## [Questions on the material]
• A. In the 2019 year-in-review post, who directed the performing arts research institute and publishing house where the writer worked in Mexico City?
• B. According to the 2019 year-in-review post, why does the writer carry out this yearly review?
• C. Write out the stretch of the 2019 year-in-review post from "IN MY SECOND" through "full of achievements.", with the same wording.

## [Page extract]
Category Archives: Mongolia

IN MY SECOND YEAR , MY LIFE BEGAN TO DANCE AGAIN (2019 YEAR’S REVIEW)

I know – if you are not like me – it could be tiring to do this, but the action of making sense of the past throughout a continual revision is, for me, of the same importance as planning the future. So, I’m doing this.

After a 2018 full of attempts and a few successes (The Year I Left Behind), the year that’s just ended was full of creative work and presentations, full of achievements.

January

I received a photograph, taken in the nineties in Mexico City when I was working in “Escenologí­a”, a performing arts research institute and publishing house directed by researcher Edgar Ceballos, where my dreams of being part of a theatre company that provided the group atmosphere and creativity inspired by Jerzy Grotowski’s and the Odin Teatret’s work were almost realized. What I did achieve during those years was a very powerful and deep technical and ethical education coming from many sources linked to Grotowski and The Odin Teatret (we worked with Eugenio Barba, Julia Varley and Roberta Carrieri, just to name a few), but especially our principal and main training coach, Jaime Soriano, himself a direct disciple and collaborator with Grotowski. The contact with the different researchers Edgar Ceballos was meeting and publishing (in books and magazines) gave me, of course, a performing arts culture I was dreaming to have. Watching these photos pushed me to address the problems of working in Guangzhou; this energy and impulse came directly from the source, no doubt about it.

## [Dataset extract]
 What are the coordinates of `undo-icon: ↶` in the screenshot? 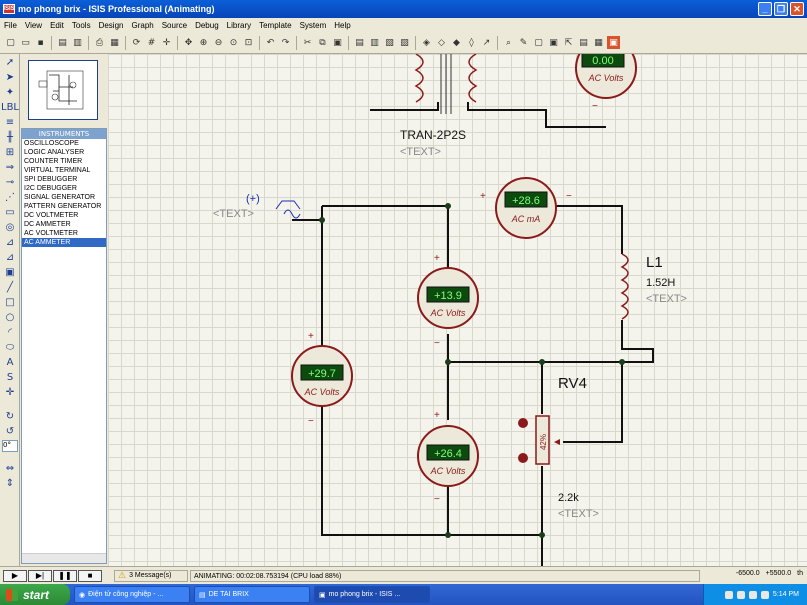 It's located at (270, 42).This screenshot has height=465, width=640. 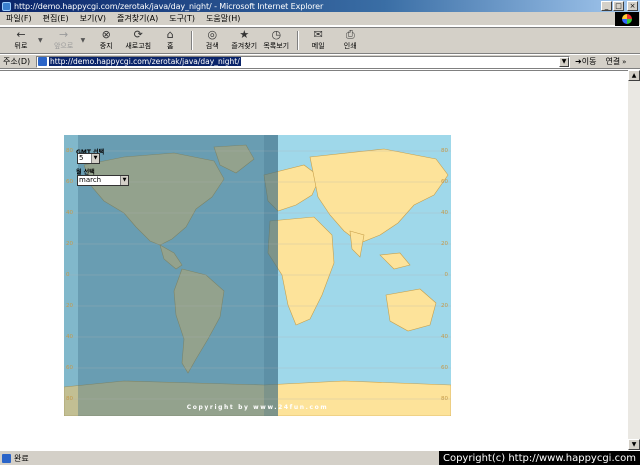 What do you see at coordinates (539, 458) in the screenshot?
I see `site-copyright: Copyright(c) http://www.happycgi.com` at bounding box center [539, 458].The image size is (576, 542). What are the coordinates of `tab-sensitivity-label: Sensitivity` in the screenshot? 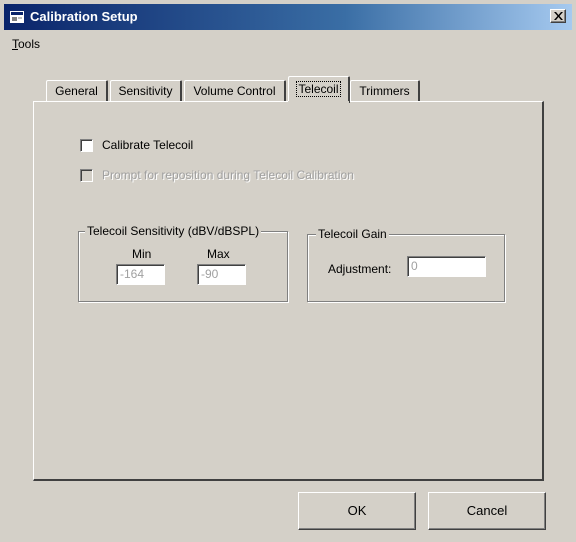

## [Answers in order]
• A. Researcher Edgar Ceballos.

• B. The writer considers making sense of the past through continual revision to be as important as planning the future.

• C.
IN MY SECOND YEAR , MY LIFE BEGAN TO DANCE AGAIN (2019 YEAR’S REVIEW)

I know – if you are not like me – it could be tiring to do this, but the action of making sense of the past throughout a continual revision is, for me, of the same importance as planning the future. So, I’m doing this.

After a 2018 full of attempts and a few successes (The Year I Left Behind), the year that’s just ended was full of creative work and presentations, full of achievements.